Data on locating visible targets:
++++++++++

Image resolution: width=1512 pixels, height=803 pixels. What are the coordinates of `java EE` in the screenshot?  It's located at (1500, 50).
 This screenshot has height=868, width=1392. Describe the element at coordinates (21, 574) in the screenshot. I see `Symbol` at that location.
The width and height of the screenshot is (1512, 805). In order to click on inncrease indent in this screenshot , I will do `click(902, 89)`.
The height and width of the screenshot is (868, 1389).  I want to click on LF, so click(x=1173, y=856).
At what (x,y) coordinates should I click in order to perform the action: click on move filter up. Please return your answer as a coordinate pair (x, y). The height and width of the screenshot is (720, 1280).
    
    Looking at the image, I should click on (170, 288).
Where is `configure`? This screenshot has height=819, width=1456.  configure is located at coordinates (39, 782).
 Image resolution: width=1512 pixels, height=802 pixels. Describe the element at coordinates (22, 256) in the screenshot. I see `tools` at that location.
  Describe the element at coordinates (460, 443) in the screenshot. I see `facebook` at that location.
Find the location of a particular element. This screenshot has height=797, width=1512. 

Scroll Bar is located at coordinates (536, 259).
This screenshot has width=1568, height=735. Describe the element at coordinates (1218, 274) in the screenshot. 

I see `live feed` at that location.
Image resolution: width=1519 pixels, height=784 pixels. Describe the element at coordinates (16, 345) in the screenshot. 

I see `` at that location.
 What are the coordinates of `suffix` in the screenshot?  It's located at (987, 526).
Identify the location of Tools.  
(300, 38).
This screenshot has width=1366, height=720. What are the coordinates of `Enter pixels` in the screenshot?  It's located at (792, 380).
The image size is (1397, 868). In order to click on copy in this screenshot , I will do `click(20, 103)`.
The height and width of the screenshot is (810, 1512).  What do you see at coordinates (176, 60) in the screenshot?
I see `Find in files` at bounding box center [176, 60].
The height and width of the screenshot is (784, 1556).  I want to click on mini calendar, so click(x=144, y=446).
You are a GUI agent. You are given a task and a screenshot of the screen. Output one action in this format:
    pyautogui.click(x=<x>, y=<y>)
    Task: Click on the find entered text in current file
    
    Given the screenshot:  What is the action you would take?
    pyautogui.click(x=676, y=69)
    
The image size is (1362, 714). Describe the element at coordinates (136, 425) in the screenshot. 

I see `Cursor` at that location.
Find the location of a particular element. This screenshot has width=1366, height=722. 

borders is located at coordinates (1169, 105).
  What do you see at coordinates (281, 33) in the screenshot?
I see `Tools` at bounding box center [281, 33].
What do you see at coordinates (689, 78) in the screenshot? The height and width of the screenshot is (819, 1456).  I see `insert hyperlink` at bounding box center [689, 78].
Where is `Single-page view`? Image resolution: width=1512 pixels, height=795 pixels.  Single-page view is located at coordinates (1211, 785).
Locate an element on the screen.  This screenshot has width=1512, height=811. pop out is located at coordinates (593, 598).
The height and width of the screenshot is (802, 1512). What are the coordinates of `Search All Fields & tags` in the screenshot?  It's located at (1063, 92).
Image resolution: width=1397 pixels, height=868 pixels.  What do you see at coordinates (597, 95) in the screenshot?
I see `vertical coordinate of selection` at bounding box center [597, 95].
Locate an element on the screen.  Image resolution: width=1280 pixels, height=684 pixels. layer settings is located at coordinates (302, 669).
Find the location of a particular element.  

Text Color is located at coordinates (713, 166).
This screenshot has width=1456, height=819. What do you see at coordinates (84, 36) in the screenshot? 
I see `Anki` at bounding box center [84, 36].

++++++++++

Stated problem:
Reproduce verbatim the items above, from the line containing "coordinates (593, 598)." through the end of the items.

Result for this exercise:
Locate an element on the screen.  This screenshot has width=1512, height=811. pop out is located at coordinates (593, 598).
The height and width of the screenshot is (802, 1512). What are the coordinates of `Search All Fields & tags` in the screenshot?  It's located at (1063, 92).
Image resolution: width=1397 pixels, height=868 pixels.  What do you see at coordinates (597, 95) in the screenshot?
I see `vertical coordinate of selection` at bounding box center [597, 95].
Locate an element on the screen.  Image resolution: width=1280 pixels, height=684 pixels. layer settings is located at coordinates (302, 669).
Find the location of a particular element.  

Text Color is located at coordinates (713, 166).
This screenshot has width=1456, height=819. What do you see at coordinates (84, 36) in the screenshot? 
I see `Anki` at bounding box center [84, 36].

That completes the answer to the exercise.